Two yeast species and the alga Chlorella vulgaris did not form obligate mutualisms (Fig. 3). C. vulgaris, which can use glucose as a carbon source, out-proliferated S. cerevisiae, whereas Hansenula polymorpha, a yeast that can use nitrite as a sole nitrogen source, out-proliferated C. reinhardtii. The yeast Kluveromyces polysporus failed to form an obligate mutualism with C. reinhardtii. This yeast can grow in an ammonium-supplemented co-culture medium, suggesting that it fails to cooperate with C. reinhardtii likely because it either cannot grow at the low ammonia levels produced by C. reinhardtii or is more sensitive to nitrite inhibition at such low ammonia levels (Fig. S4). Neurospora crassa and Aspergillus nidulans are genetically tractable filamentous fungi that can use nitrite as a nitrogen source (18). The ability of these fungi to reduce nitrite keeps wild type strains from forming obligate mutualisms with C. reinhardtii. However, mutants that cannot reduce nitrite did form obligate mutualisms (Fig. S5), suggesting that a loss of gene function in one species could be complemented through mutualism (11, 19).
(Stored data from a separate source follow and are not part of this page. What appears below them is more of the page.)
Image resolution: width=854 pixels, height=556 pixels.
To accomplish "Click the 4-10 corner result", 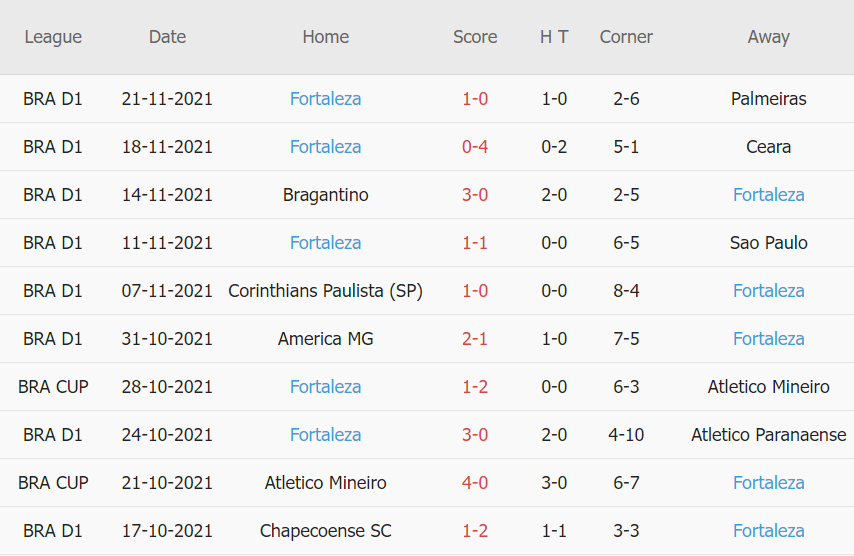I will 626,435.
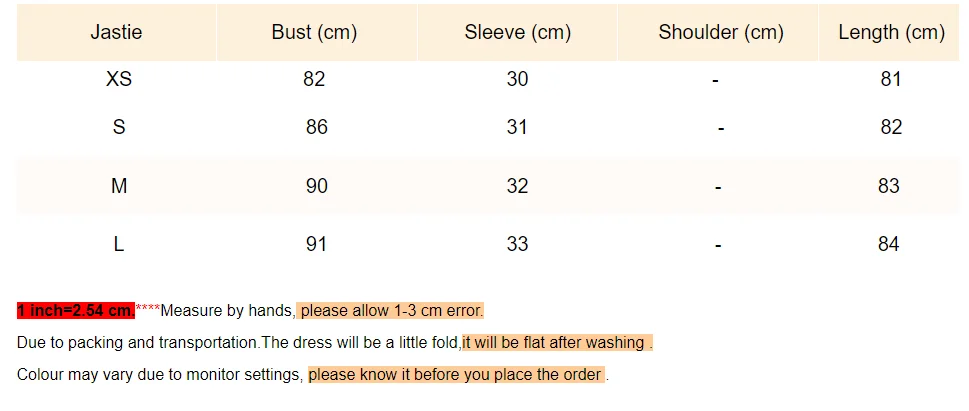Viewport: 969px width, 411px height.
Task: Select bust value 86 for size S
Action: click(x=316, y=127)
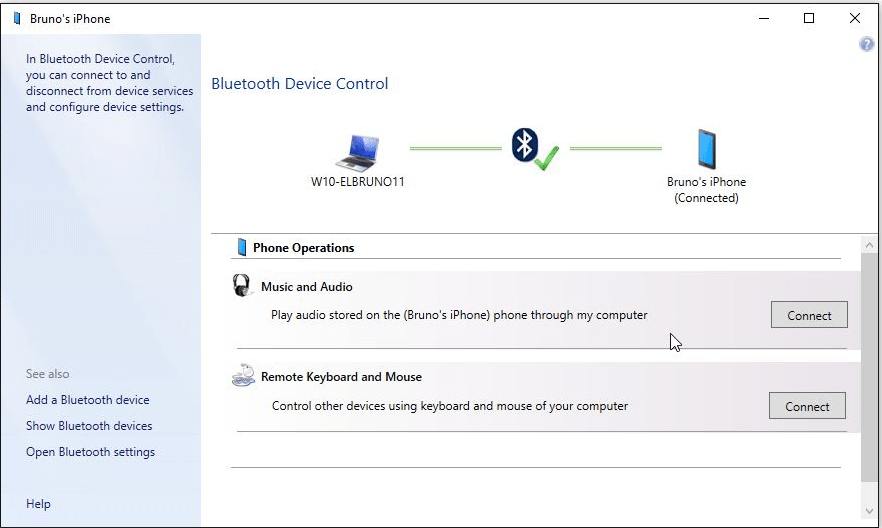The width and height of the screenshot is (882, 528).
Task: Open Show Bluetooth devices link
Action: pyautogui.click(x=89, y=426)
We observed that the filamentous fungi formed macroscopic structures such that the fungal hyphae were decorated with C. reinhardtii cells (Figs. S5, 4A–B, Movies S1–S6). However, physical associations between fungus and alga form even in the absence of any metabolic dependency (Figs. S6, S7, Movies S7–S16). Electron microscopy of interactions between C. reinhardtii and A. nidulans, which shares a most recent common ancestor with lichenous fungi within the class Eurotiomycetes (10), revealed a tight fungal-algal contact interface (Fig. 4C–D) reminiscent of wall-to-wall interfaces between fungal and algal cells in extant lichens (11). The walls of C. reinhardtii cells in contact with A. nidulans hyphae are less heavily stained and appear thinner than C. reinhardtii cells cultured separately (Fig. 4E) possibly due to locally secreted A. nidulans cell wall remodeling enzymes. We saw no evidence of any morphologically complex tissue structures, such as those seen in many lichens, nor of fungal hyphae penetrating algal cells (11, 20). Thus, these synthetic mutualisms may result in physical complexes but they do not form elaborate morphological structures at the cellular or organismal level.

Figure 4. C. reinhardtii physically associates with N. crassa and A. nidulans.
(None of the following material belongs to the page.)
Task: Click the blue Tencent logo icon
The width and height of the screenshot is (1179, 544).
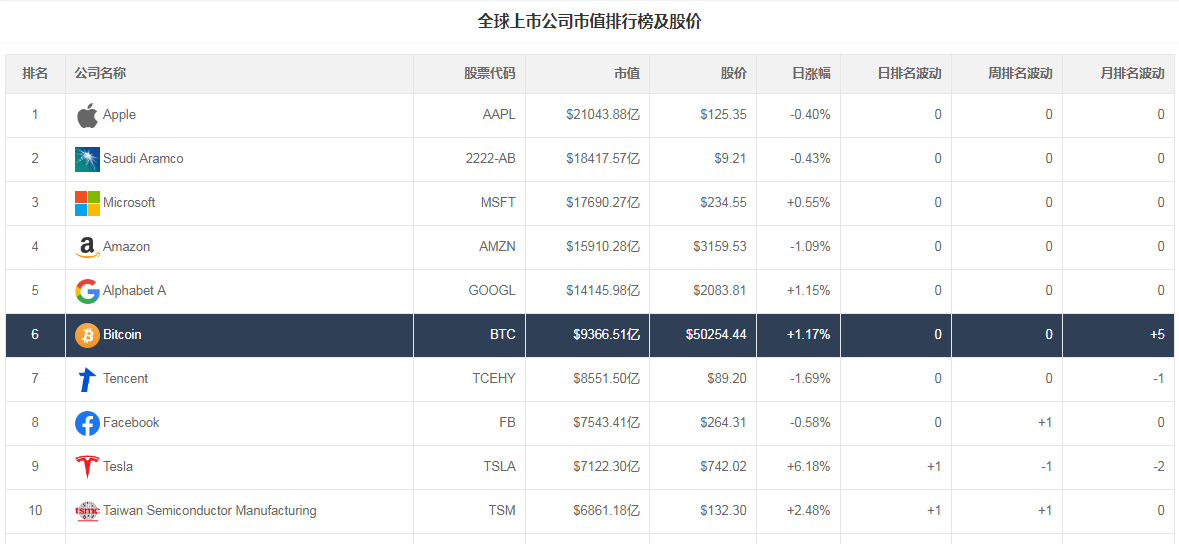Action: point(87,378)
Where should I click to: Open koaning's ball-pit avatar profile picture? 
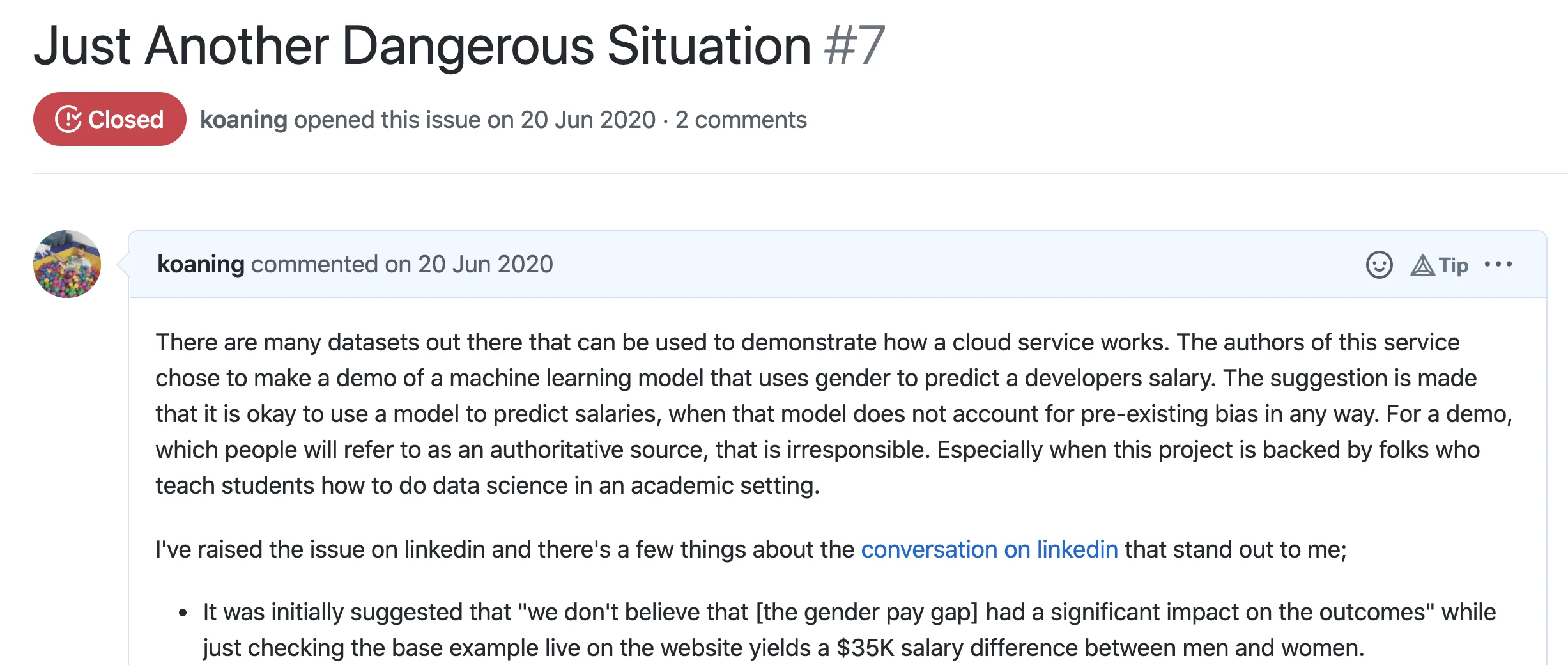pyautogui.click(x=67, y=264)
Representative light micrographs of the periphery of algal-fungal associations formed in obligate mutualistic co-culture. C. reinhardtii cells (green) stick to hyphae (white filaments) of (A) N. crassa (FGSC 11007 Δnit-4) or (B) A. nidulans (TS003 crnA- crnB-). (C–F) Representative transmission electron micrographs reveal a simple wall-to-wall interface between C. reinhardtii (Cre) cells and A. nidulans (Ani) hyphae. Opposed arrows indicate the thickness of fungal cell walls and opposed colored T-bars indicate those of algal cells ((C): 51 ± 10 nm; (D): 60 ± 7 nm; mean ± SD). (E) C. reinhardtii grown in mono-culture (160 ± 20 nm; blue T-bars) or (F) unattached C. reinhardtii isolated from the supernatant of the same co-culture [T demarcations: reference mono-culture cell wall thickness (red dashed; see E); (2) core (heavy) cell wall staining (blue): 50 ± 4 nm; (3) diffuse cell wall staining (purple): 260 ± 30 nm)] (15). Labeled intracellular components: m, mitochondria; c, chloroplast; e, eyespot; g, Golgi; n, nucleus; and v, vacuole.
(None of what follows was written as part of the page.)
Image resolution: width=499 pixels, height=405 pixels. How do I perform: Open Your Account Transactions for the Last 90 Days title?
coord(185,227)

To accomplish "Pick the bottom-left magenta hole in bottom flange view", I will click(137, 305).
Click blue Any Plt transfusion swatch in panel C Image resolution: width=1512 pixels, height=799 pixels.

The ease with which fungal-algal mutualisms were created suggests that ecological interactions may be relatively easy to establish (21). Furthermore, they do not require a prior facultative, commensal, or parasitic stage, or co-evolutionary adaptation (5–7, 22, 23). Our understanding of how “ecologically framed” pairs of species can be created due to environments that force them to depend on each other will be useful in the emerging field of synthetic ecology (24, 25) as well as for understanding the assembly of microbial communities in cases of disturbed or invaded habitats.